Three Pellissippi State students earn high school and college degrees in the same month

“High achieving” doesn’t begin to describe three students who will earn their associate degrees from Pellissippi State Community College during Friday’s Commencement ceremony. Unlike the other graduates walking across the stage to receive their diploma, these three have yet to graduate from high school—though they’ll accomplish that, too, later this month.

Although difficult to imagine, Andrew Jerome, Haley Folsom and Savannah Keck will earn their college degree almost simultaneously with their high school diploma. Each student has invested years of hard work, determination and self-motivation to reach this milestone.

“I’ve always been up for a challenge. I started taking classes that interested me, and before I knew it, I only had one class left to earn a college degree,” said Folsom, 17, who attends L&N STEM Academy.

“How many high school students get to say they’re graduating from college at the same time?” asked Keck, 17. “It has been an amazing experience.”

Savannah Keck
Savannah Keck

“We look forward to celebrating the success of these exceptional students at commencement,” said L. Anthony Wise Jr., president of Pellissippi State. “They have excelled as dual enrollment students and demonstrated they can succeed in a rigorous academic environment. I have every confidence they will do well as they transition to their chosen four-year institutions.”

These students have been able to accomplish this by taking a combination of advanced placement and dual enrollment classes alongside their regular high school courses. They also took additional classes during the summer. Taking these classes allowed them to earn college credit while still in high school. Pellissippi State offers a wide range of dual enrollment courses in both high schools and on the college’s campuses.

jerome standing with trees in the backgroun
Andrew Jerome

“I heard about dual enrollment classes at Pellissippi State and starting taking them in 9th grade,” said Jerome, 18, and a home-schooled student under the umbrella of Christian Academy of Knoxville. “In my junior year, I realized that I would soon earn a college degree.”

Jerome began taking classes at the Hardin Valley Campus when he was just 14. He started out with one Spanish class. His older brother, also a dual enrollment student, showed him where to go and what to do during that first semester.

“It was weird at first because I was younger, but I got used to it. I’ve enjoyed the experience,” said Jerome. “I don’t think many have known that I’m a dual enrollment student. Those who have found out were surprised, but they didn’t treat me any differently.”

Folsom agreed. “Age wasn’t an issue. Some of my best friends were adult learners.”

“I found dual enrollment to be a lot of fun. It’s a great opportunity to get ready for attending a college,” added Jerome.

Keck is a student at Career Magnet Academy, which is located on Pellissippi State’s Strawberry Plains Campus. The two schools have a partnership in which CMA students take dual enrollment classes through Pellissippi State and then earn their associate degree after they graduate from high school. This month CMA will celebrate their first graduating class. Keck is not only a part of that class, but she is the first CMA student to complete high school and an associate degree simultaneously.

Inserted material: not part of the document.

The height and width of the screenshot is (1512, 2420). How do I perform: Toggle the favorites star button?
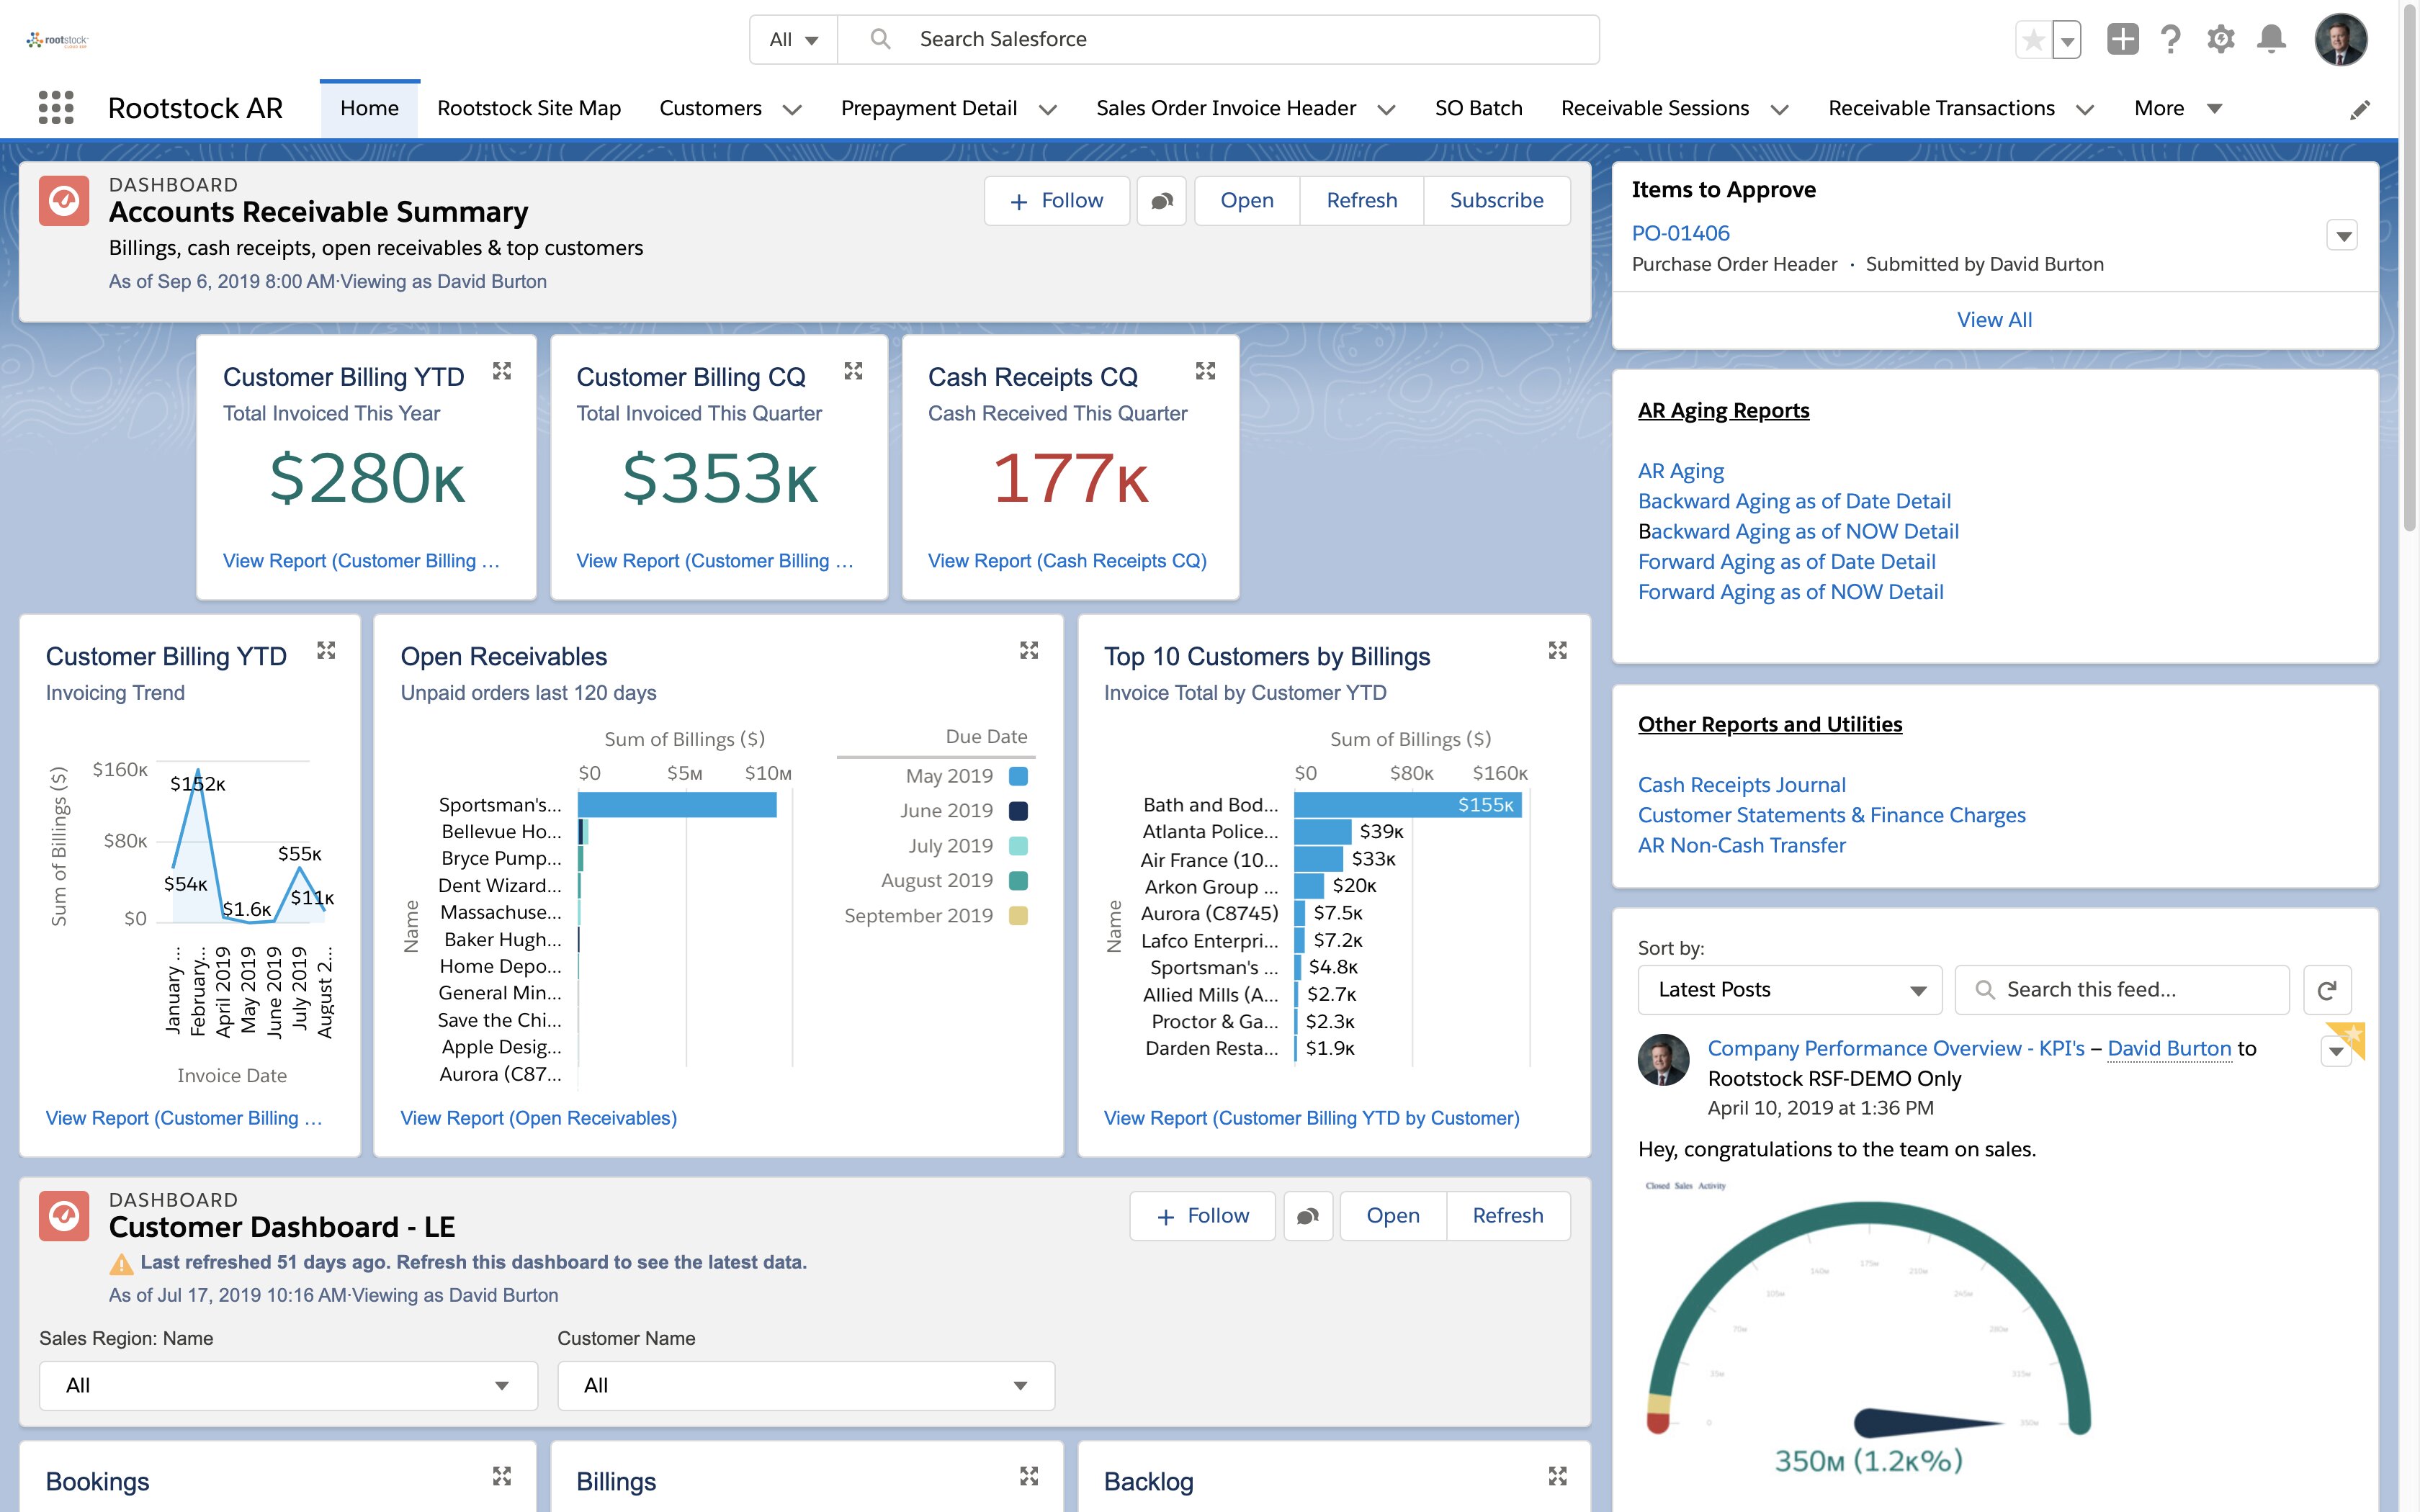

“It has been a crazy, amazing experience,” says Keck. “I love going to a high school located on a college campus. The standards are higher; it’s more challenging. And I love being taught by actual college professors. The CMA teachers work with you one-on-one. They trust us to be more responsible and give us more freedoms.”

Haley Folsom with stained glass on background
Haley Folsom

Keck even found time to participate in Pellissippi State’s student clubs and work in the summer as a New Student Orientation leader who helps new students acclimate to the college.

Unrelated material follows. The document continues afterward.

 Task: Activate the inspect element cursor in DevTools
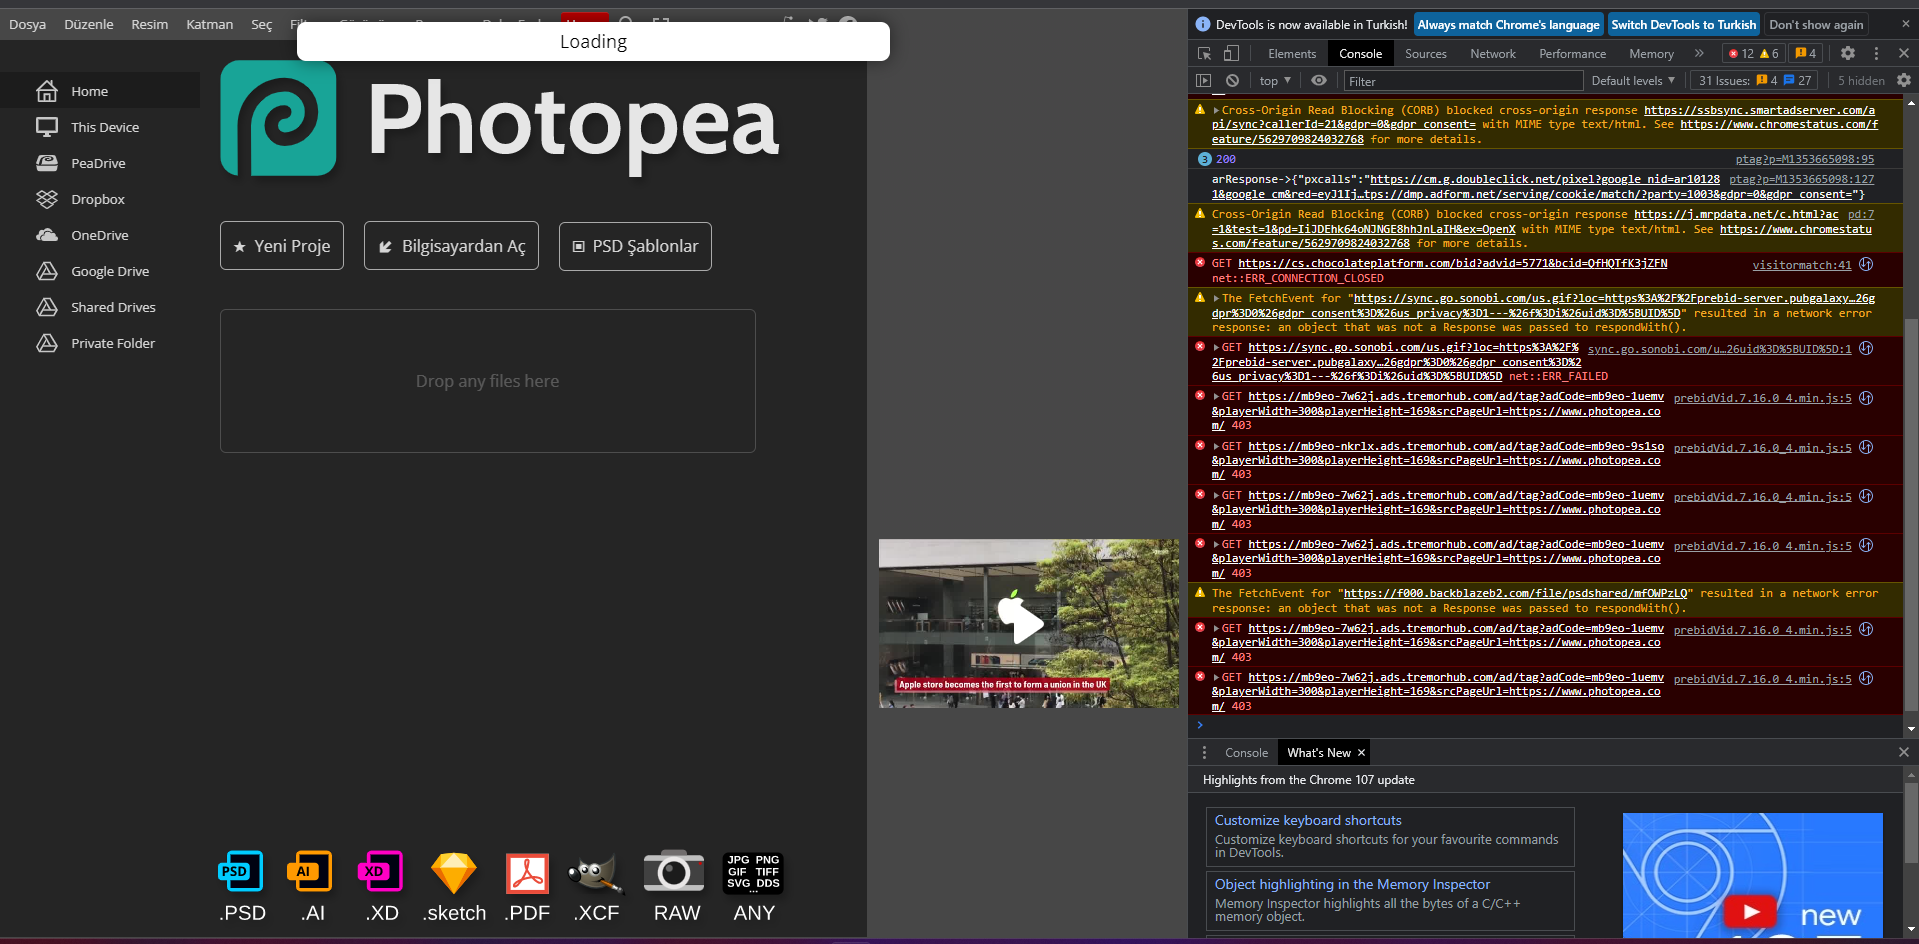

“Savannah Keck’s success is a great example of what we believe the partnership between Pellissippi State and Career Magnet Academy can produce. We are taking the time to celebrate the success of all the students in the school’s first graduating class and to develop new opportunities for student achievement moving forward,” said Wise.

Folsom took classes at the Hardin Valley Campus and online. She says that dual enrollment gave her more opportunities than were available at her high school. She often took classes that her high school didn’t offer, such as American Sign Language. She said that this allowed her to get used to a college environment and to meet new people.

Folsom will attend Georgia Tech in the fall and major in neuroscience. After earning her bachelor’s degree, she plans to continue her education to become a brain surgeon.

The next stop for Keck is Michigan State University where she will study criminal justice and international affairs. She will be part of James Madison College, a residential college at MSU where students and faculty examine the major political, legal, social and economic issues affecting our world.

“It’ll be a big change, but I’m looking forward to it,” she said.

Jerome will attend the University of Alabama in the fall and major in computer science. He plans to study German and participate in the college’s competitive and challenging Two Steps Ahead International German Student Exchange Program, which will allow him to spend a year studying in Germany.

All three students said that they would recommend dual enrollment classes to other high school students as a way to get ahead in their college courses and careers.

Pellissippi State’s Commencement ceremony is Friday, May 4, at 7 p.m. at Thompson-Boling Arena on the University of Tennessee campus.